Extract

+++

Research Lines

I am currently a research fellow at the Basque Centre for Cognition, Brain and Language where I lead three independent research projects: 1) “Speech rhythm in language acquisition and speech evolution”, funded by Ikerbasque (2015-2020); 2) “Bilingual Metacognition: The effect of linguistic experience on the neural mechanisms of metacognitive processing in the linguistic domain” funded by the Spanish Ministry for Research and Development MINECO (2017-2020); and 3) “Cognitive and neural mechanisms for splitting continuous sensory input into discrete constituents in different domains and modalities”. Below, I outline the main objectives and premises for these three research lines which I propose to continue investigating.

For more information on each research line, click the image following the outline of each research line

Speech rhythm in language acquisition, speech evolution and language change

Rhythm is fundamental to every motor activity. The mechanisms for controlling motor rhythm have been inherited by mammals from their distant evolutionary ancestors and are shared by all vertebrates. As speech production is a kind of motor activity, investigating speech rhythm can provide insight into how general motor patterns have been adapted for more specific use in articulation and speech production. Studies on speech rhythm may further provide insight into the development of speech capacity in humans. As the capacity for vocal communication is putatively a pre-requisite for developing a language faculty, studies on speech rhythm may also cast some light on the mystery of language evolution in the human genus.

+++

Data records
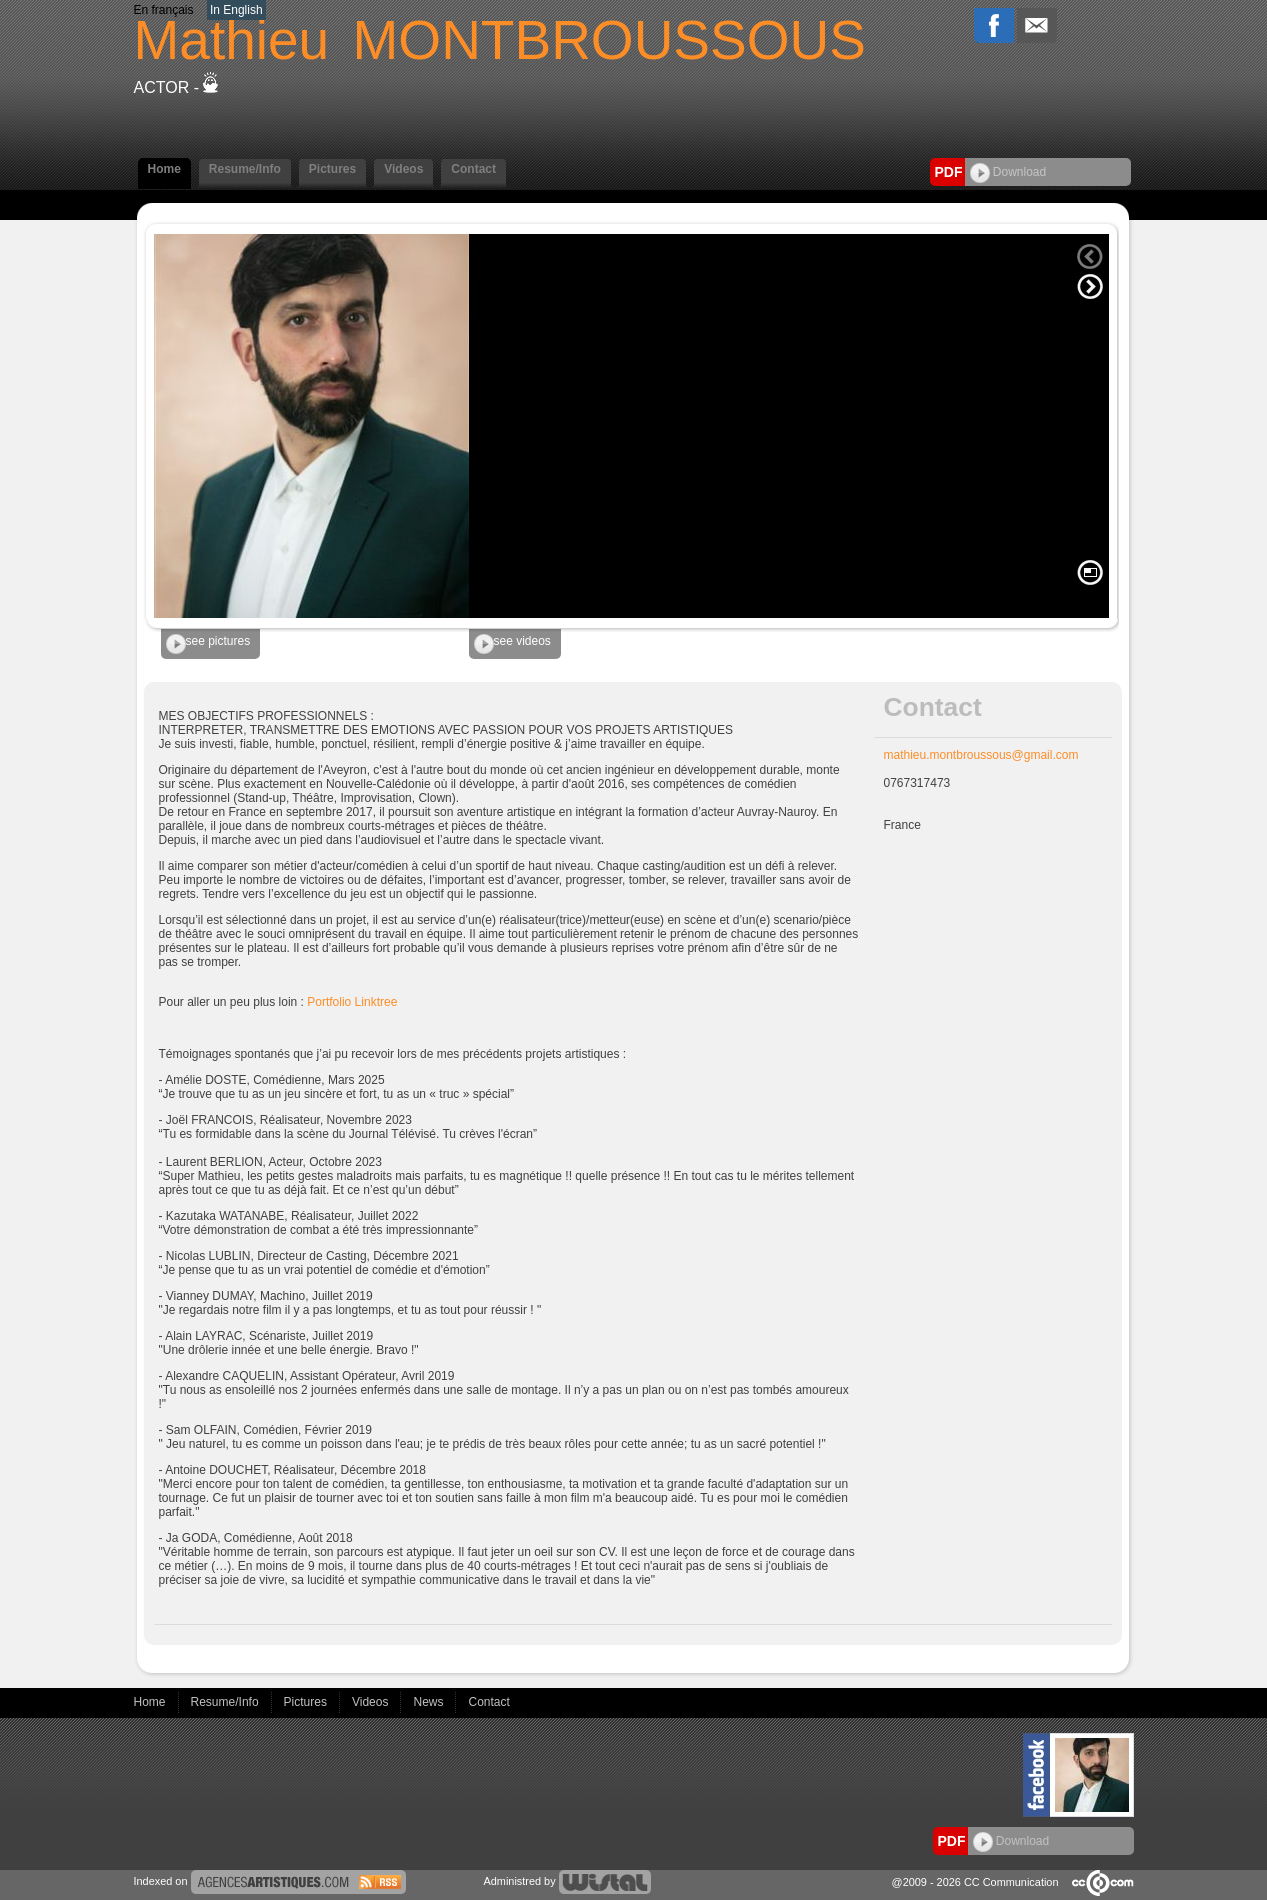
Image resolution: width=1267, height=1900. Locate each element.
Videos (403, 169)
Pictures (332, 169)
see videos (512, 644)
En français (164, 10)
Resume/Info (245, 169)
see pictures (208, 644)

+++

Exercise requirements
1. Summarize the text on research lines in two sentences.
2. Carry the text on research lines forward from its final sentence.
The records come from a separate source.

The results
1. The writer is a research fellow at the Basque Centre for Cognition, Brain and Language and leads three research projects: one on speech rhythm, one on bilingual metacognition, and one on how continuous sensory input is split into discrete constituents. The speech rhythm line rests on the premise that speech production is a motor activity and rhythm is fundamental to all motor activity, so studying speech rhythm may show how general motor patterns were adapted for speech and may cast light on language evolution.

2.
Although every human individual possesses the same neural, anatomical, and physiological mechanisms for controlling speech rhythm, rhythmic patterns differ across languages. These language-specific patterns of motor activity are based on general physiological mechanisms, yet shaped by the peculiarities of the ambient language and by cultural transmission between populations sharing a given language. As speech rhythm patterns are simultaneously naturally-occurring and culturally transmitted, studying speech rhythm opens a window onto nature–nurture interactions in language use and acquisition.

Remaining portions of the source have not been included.